• _Provided information_
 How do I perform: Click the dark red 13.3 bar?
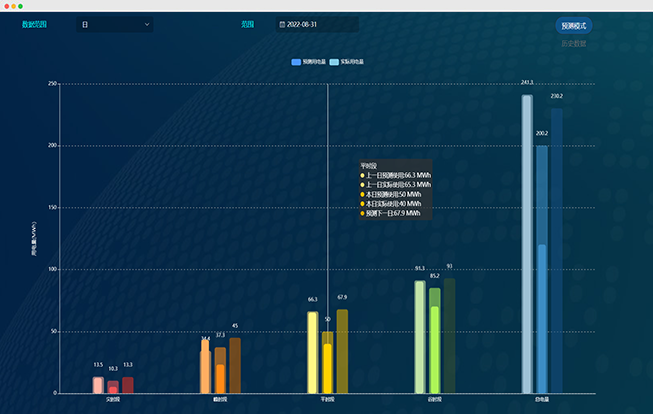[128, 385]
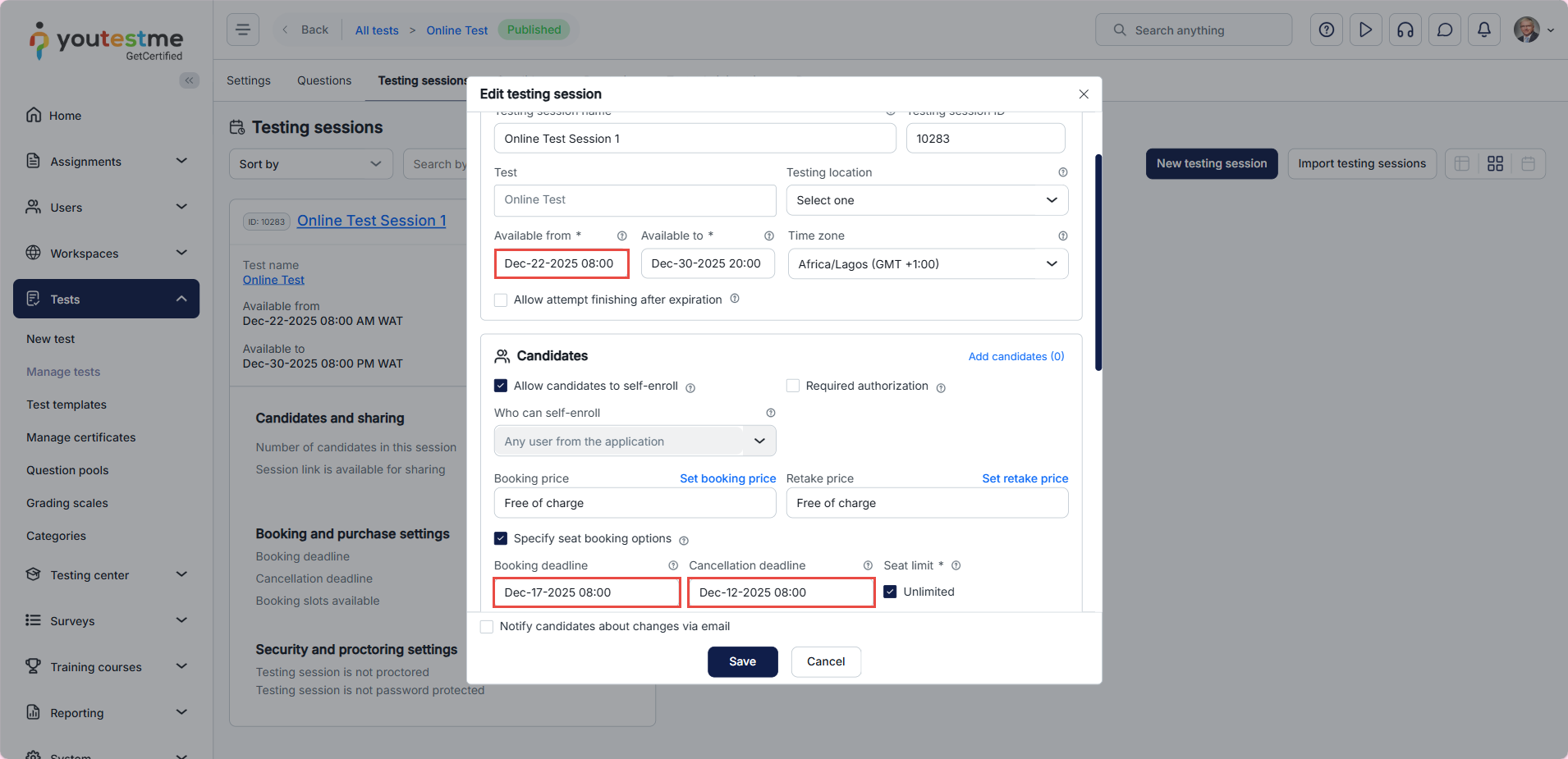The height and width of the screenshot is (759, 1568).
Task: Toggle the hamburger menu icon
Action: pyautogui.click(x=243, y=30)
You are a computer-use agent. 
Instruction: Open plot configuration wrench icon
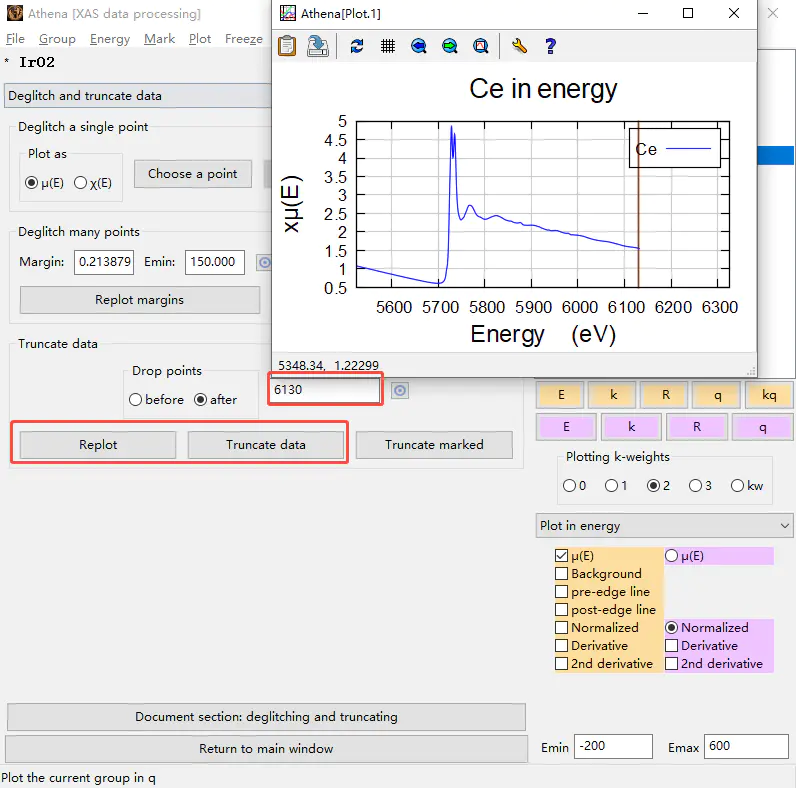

• _Try it_
Print each line of the listing exactly and include no pictures.

• _Final answer_
 How do I perform: Click the dark red 13.3 bar?
[128, 385]
The height and width of the screenshot is (759, 1568).
Task: Toggle the hamburger menu icon
Action: pyautogui.click(x=243, y=30)
You are a computer-use agent. 
Instruction: Open plot configuration wrench icon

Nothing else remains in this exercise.